Monday December 7, 1998
Vermont Law School Settles
Dispute Over Comments
By Amy Williams, Staff Writer
FREMONT - Vermont Law School has settled a dispute with a former student who threatened to sue the institution over disparaging comments made about her by a professor.
In a February 1998 newspaper column, the professor, Michael A. Mello, said the student, Sheila Iverson, was "a person with a racial chip always on her shoulder the size of the Lincoln Memorial." Ms. Iverson is black.
Both the law school and Ms. Iverson, who graduated this year, were forbidden under the settlement to discuss its terms. A local newspaper reported that the school had paid Ms. Iverson $70,000.
The wrangle began in the fall of 1997, when Ms. Iverson wrote a column for the institution's student newspaper, The Forum, in which she described a Halloween incident in 1995, when she was a first-year student. Two white students, she wrote, had come to a class dressed as O. J. Simpson and his lawyer Johnnie Cochran. In her column, Ms. Iverson argued that the two students' actions echoed racist, 19th-century blackface minstrel shows.
A few weeks after her column appeared, the newspaper's editorial board dismissed her from her voluntary position as the paper's assistant advertising manager, saying she had performed poorly in her job. The members of the editorial board included Jon Minkoff, one of the students whom Ms. Iverson had criticized in her article. She filed a racial-discrimination complaint, which was settled through mediation this past spring.
Mr. Mello, who is Mr. Minkoff's faculty adviser, wrote a column in February in the Rutland Herald, saying that Ms. Iverson's article had unfairly portrayed Mr. Minkoff as a racist. Mr. Mello also attacked Ms. Iverson, saying she had "an unsettling history of making charges of racism that possess no apparent basis in fact." His comments prompted Ms. Iverson's threat of a lawsuit.
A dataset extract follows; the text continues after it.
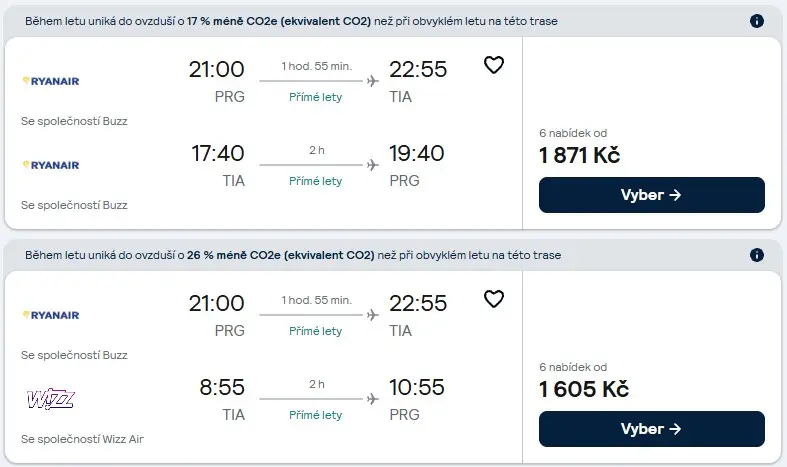Click Se společností Wizz Air text
Image resolution: width=787 pixels, height=467 pixels.
pos(82,439)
In a joint statement by the institution and Ms. Iverson, the school's dean, L. Kinvin Wroth, said that Mr. Mello's statements were "not accurate." Ms. Iverson said in an interview that the complaint against the student paper's editors had been the first she had ever filed.
After the settlement was announced, Mr. Mello reiterated his criticisms of the student. "I objected to the law school purporting to settle on my behalf, and they went ahead and did it anyway," he said. "I thought as a policy decision it was both cowardly and foolish, precisely because it will encourage future shakedowns, and that's exactly what this was, in my view."
Told of Mr. Mello's response, Ms. Iverson said: "I will consider pursuing legal action if I get defamed again. I need to think about it."